■ WHAT THE TASK ASKS: Repeat the listing between the lines holding "The width and height of the screenshot is (650, 521)." and "click(167, 329)", inclusive, and substitute "Launch" for every "Open" while leaving everything else unchanged.

Entries from a dataset:

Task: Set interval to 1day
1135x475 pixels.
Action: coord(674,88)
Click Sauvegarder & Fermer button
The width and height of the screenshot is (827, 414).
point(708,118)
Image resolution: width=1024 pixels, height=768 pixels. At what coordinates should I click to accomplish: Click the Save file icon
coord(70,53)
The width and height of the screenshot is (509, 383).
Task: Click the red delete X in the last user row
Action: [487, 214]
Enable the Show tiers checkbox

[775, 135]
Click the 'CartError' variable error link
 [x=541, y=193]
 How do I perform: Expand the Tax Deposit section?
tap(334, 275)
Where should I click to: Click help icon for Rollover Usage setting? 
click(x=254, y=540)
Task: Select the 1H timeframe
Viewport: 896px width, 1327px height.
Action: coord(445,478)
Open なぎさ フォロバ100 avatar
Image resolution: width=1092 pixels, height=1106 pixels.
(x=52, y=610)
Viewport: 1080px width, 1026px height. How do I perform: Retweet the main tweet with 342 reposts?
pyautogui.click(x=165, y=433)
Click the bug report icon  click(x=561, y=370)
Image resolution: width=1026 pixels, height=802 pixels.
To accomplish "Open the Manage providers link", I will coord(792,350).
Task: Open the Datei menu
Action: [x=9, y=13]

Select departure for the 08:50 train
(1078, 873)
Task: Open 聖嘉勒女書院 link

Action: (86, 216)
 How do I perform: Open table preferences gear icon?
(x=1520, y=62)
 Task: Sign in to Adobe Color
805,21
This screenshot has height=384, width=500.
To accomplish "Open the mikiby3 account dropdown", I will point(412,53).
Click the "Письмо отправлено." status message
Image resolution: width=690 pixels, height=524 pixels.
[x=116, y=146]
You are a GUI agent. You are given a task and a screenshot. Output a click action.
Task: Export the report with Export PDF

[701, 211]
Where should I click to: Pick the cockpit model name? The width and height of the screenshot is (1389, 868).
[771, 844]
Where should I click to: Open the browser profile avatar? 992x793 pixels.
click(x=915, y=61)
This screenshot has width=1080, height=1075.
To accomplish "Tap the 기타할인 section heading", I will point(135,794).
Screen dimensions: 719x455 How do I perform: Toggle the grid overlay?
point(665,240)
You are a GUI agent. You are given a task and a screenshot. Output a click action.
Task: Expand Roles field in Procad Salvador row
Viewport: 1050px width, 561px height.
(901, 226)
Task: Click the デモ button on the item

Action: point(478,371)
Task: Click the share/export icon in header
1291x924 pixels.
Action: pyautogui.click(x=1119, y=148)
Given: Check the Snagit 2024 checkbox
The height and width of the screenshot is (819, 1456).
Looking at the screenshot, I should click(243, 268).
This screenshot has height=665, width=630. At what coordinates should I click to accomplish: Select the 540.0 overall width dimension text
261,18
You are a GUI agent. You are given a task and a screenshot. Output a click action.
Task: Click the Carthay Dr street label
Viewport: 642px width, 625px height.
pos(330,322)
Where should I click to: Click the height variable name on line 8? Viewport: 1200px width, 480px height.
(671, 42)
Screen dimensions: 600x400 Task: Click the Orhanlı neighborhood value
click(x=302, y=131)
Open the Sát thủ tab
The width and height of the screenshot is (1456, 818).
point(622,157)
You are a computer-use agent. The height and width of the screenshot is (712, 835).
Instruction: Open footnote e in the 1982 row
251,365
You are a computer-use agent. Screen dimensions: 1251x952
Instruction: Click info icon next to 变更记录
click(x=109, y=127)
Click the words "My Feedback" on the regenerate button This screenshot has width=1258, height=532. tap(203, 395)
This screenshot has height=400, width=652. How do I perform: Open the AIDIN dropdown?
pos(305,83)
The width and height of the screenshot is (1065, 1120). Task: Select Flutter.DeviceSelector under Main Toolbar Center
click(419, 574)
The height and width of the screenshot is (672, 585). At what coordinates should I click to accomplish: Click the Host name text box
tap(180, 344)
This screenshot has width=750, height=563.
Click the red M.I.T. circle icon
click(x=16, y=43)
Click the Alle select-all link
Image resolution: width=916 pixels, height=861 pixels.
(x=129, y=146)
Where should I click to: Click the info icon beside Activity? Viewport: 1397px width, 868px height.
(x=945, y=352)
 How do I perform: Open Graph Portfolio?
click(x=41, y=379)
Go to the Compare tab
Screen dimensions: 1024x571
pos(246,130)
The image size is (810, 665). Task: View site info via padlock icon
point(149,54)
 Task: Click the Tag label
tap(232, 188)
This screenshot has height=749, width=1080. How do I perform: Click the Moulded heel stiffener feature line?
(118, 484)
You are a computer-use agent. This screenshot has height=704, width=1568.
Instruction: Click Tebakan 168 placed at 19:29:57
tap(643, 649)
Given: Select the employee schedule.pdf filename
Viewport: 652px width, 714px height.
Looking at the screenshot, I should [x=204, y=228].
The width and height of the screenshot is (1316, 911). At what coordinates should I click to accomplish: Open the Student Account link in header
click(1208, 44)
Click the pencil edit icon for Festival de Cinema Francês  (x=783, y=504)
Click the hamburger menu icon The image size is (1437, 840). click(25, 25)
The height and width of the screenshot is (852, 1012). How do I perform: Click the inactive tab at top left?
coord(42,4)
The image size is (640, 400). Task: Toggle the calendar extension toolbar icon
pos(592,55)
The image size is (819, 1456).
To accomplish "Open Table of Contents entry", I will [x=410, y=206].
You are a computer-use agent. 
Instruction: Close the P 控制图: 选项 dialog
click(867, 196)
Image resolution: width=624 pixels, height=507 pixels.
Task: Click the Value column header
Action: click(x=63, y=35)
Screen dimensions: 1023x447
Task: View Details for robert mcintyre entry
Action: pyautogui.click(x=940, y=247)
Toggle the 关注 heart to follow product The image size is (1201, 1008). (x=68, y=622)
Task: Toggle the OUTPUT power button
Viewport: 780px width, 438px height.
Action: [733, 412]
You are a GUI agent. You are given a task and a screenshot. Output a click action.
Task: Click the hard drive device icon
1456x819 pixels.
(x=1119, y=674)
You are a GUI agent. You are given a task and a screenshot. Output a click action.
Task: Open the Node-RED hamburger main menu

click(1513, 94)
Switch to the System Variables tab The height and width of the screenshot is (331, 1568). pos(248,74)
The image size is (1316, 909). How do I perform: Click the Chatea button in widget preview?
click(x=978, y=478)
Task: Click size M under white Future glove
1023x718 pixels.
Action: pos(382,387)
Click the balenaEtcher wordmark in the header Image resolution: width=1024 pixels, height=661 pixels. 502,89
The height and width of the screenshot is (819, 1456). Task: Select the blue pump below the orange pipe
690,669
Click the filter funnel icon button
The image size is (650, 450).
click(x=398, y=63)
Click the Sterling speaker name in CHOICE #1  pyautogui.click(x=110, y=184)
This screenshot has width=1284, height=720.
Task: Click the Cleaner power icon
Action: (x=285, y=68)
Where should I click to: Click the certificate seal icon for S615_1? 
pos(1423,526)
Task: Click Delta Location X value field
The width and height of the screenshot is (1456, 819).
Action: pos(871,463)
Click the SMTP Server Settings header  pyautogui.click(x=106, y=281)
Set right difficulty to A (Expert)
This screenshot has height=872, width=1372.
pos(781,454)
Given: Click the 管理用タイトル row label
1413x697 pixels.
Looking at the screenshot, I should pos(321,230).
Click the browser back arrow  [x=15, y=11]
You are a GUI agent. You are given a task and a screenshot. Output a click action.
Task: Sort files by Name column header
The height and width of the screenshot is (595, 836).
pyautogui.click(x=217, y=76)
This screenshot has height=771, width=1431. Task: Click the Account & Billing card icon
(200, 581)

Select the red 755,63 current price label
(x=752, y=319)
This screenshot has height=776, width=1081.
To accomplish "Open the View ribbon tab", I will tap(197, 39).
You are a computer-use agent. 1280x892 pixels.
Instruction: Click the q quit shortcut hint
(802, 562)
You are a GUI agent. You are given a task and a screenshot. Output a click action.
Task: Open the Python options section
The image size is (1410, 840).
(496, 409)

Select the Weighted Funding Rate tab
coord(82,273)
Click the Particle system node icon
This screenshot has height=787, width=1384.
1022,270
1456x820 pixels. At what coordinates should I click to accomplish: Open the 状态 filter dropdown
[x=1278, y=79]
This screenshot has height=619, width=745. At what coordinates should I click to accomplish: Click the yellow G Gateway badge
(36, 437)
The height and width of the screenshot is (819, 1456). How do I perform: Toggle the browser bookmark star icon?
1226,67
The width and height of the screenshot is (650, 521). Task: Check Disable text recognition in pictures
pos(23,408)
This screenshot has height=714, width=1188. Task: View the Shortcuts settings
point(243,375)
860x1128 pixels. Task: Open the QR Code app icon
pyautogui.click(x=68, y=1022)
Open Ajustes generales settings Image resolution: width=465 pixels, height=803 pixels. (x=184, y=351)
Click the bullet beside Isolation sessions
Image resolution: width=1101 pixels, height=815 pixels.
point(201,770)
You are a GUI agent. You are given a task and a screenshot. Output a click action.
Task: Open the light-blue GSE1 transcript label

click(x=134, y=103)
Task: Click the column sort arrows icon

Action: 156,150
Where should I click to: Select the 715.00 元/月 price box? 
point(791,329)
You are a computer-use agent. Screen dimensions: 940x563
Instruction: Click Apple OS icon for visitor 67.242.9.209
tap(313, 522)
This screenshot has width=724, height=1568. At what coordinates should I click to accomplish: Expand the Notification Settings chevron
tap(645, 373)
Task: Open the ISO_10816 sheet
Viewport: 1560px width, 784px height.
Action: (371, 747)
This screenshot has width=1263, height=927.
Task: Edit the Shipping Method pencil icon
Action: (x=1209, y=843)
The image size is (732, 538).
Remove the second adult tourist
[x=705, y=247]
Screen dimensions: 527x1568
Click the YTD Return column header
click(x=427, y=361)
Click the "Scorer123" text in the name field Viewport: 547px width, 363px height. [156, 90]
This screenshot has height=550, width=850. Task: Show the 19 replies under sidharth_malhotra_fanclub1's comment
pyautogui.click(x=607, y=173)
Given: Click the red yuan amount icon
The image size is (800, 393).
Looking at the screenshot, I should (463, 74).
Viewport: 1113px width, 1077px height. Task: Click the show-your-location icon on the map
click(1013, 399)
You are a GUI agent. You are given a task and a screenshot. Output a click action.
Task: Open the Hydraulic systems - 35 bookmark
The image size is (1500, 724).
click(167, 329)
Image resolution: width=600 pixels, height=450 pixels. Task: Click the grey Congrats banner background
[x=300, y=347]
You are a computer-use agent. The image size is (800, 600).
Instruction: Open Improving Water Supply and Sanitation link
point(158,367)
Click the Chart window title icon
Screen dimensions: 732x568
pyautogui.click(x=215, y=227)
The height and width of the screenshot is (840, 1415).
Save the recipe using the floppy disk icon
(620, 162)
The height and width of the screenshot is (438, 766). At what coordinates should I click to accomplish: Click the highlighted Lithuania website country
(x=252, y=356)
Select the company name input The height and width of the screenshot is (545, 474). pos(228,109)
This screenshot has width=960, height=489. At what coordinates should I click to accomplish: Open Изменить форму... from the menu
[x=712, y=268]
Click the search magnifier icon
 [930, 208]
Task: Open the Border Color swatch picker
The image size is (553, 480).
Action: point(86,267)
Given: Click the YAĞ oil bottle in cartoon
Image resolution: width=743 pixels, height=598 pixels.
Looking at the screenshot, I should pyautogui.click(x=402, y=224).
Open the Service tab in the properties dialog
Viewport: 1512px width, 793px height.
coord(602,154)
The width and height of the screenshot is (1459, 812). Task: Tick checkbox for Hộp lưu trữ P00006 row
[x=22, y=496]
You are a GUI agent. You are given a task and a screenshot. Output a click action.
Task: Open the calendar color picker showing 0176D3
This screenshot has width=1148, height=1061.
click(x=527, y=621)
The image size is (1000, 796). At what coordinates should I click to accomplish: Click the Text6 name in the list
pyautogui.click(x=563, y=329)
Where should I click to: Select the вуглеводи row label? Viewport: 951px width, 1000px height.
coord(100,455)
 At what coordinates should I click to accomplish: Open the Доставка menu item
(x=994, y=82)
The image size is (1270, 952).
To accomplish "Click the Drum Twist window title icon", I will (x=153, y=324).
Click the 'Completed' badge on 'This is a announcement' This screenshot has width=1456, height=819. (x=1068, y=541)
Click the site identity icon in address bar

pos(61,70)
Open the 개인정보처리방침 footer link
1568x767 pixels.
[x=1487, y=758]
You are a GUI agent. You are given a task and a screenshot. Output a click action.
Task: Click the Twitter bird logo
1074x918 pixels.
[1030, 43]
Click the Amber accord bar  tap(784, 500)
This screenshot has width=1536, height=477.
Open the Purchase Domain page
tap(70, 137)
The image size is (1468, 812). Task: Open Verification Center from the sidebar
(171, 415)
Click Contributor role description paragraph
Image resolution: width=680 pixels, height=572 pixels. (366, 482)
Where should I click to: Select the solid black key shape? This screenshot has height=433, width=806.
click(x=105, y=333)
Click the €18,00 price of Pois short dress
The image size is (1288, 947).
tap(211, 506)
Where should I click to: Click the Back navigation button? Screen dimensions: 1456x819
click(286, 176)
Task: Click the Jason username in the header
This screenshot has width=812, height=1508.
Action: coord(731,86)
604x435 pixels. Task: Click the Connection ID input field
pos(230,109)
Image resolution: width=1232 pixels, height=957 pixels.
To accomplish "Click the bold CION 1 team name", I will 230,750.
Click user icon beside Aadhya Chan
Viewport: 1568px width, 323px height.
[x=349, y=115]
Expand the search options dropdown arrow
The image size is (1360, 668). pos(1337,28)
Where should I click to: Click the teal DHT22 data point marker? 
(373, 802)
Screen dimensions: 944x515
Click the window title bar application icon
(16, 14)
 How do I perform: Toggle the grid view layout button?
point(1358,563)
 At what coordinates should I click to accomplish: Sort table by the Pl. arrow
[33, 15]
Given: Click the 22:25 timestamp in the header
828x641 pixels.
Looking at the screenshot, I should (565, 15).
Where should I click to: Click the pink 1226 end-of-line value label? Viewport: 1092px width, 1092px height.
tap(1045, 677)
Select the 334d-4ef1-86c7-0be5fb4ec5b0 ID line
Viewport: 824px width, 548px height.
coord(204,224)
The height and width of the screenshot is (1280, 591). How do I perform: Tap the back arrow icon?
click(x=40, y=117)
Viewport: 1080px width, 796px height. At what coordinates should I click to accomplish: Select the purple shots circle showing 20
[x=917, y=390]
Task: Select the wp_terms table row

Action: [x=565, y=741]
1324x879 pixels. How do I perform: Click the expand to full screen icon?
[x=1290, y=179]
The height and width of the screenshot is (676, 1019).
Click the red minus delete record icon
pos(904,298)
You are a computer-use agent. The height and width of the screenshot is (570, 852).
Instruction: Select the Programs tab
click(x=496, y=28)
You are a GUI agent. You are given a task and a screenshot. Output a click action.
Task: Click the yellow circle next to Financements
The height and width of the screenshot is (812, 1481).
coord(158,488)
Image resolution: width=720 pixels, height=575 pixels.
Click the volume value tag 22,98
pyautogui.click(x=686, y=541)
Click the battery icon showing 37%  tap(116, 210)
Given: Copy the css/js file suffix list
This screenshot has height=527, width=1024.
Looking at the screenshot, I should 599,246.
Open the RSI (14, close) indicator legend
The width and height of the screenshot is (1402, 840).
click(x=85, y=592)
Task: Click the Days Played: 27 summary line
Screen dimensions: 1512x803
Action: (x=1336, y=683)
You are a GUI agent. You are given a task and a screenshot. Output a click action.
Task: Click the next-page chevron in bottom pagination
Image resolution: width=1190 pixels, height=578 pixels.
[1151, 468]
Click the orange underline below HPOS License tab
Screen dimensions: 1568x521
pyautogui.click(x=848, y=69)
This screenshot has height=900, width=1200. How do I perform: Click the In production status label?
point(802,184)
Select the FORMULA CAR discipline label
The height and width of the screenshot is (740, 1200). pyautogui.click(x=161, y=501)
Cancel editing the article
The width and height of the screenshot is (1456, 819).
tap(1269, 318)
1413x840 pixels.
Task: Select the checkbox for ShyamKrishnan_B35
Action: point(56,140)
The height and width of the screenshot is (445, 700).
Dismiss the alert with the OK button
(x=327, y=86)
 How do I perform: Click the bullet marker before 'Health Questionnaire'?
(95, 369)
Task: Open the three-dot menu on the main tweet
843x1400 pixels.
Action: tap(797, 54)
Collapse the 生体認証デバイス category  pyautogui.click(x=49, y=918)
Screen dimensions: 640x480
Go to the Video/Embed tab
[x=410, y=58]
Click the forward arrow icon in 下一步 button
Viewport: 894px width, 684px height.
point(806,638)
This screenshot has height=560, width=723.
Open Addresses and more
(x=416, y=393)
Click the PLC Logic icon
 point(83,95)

■ EXERCISE RESULT:
The width and height of the screenshot is (650, 521). Task: Check Disable text recognition in pictures
pos(23,408)
This screenshot has height=714, width=1188. Task: View the Shortcuts settings
point(243,375)
860x1128 pixels. Task: Launch the QR Code app icon
pyautogui.click(x=68, y=1022)
Launch Ajustes generales settings Image resolution: width=465 pixels, height=803 pixels. (x=184, y=351)
Click the bullet beside Isolation sessions
Image resolution: width=1101 pixels, height=815 pixels.
point(201,770)
You are a GUI agent. You are given a task and a screenshot. Output a click action.
Task: Launch the light-blue GSE1 transcript label

click(x=134, y=103)
Task: Click the column sort arrows icon

Action: 156,150
Where should I click to: Select the 715.00 元/月 price box? 
point(791,329)
You are a computer-use agent. Screen dimensions: 940x563
Instruction: Click Apple OS icon for visitor 67.242.9.209
tap(313, 522)
This screenshot has width=724, height=1568. At what coordinates should I click to accomplish: Expand the Notification Settings chevron
tap(645, 373)
Task: Launch the ISO_10816 sheet
Viewport: 1560px width, 784px height.
Action: (371, 747)
This screenshot has width=1263, height=927.
Task: Edit the Shipping Method pencil icon
Action: (x=1209, y=843)
The image size is (732, 538).
Remove the second adult tourist
[x=705, y=247]
Screen dimensions: 527x1568
Click the YTD Return column header
click(x=427, y=361)
Click the "Scorer123" text in the name field Viewport: 547px width, 363px height. [156, 90]
This screenshot has height=550, width=850. Task: Show the 19 replies under sidharth_malhotra_fanclub1's comment
pyautogui.click(x=607, y=173)
Given: Click the red yuan amount icon
The image size is (800, 393).
Looking at the screenshot, I should (463, 74).
Viewport: 1113px width, 1077px height. Task: Click the show-your-location icon on the map
click(1013, 399)
You are a GUI agent. You are given a task and a screenshot. Output a click action.
Task: Launch the Hydraulic systems - 35 bookmark
The image size is (1500, 724).
click(167, 329)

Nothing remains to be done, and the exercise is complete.